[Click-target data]
>>>>>

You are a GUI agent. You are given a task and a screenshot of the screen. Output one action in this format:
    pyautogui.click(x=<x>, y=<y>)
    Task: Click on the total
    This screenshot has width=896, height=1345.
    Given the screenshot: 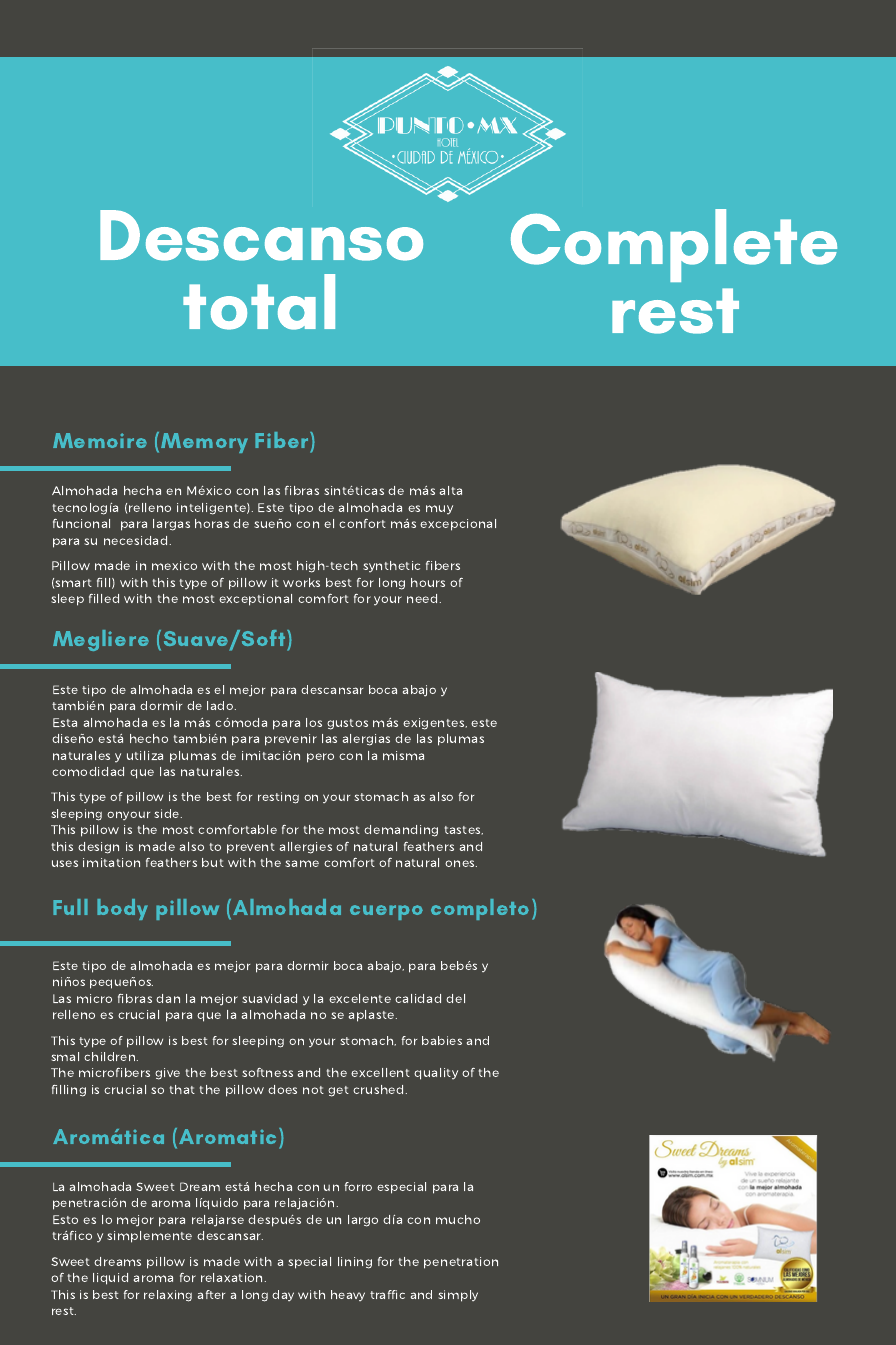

<<<<<

● **What is required**
Rewrite every line of the items above as a numbered list, skipping blank lines and leaving out the pictures.

● **Full response**
1. You are a GUI agent. You are given a task and a screenshot of the screen. Output one action in this format:
2.     pyautogui.click(x=<x>, y=<y>)
3.     Task: Click on the total
4.     This screenshot has width=896, height=1345.
5.     Given the screenshot: 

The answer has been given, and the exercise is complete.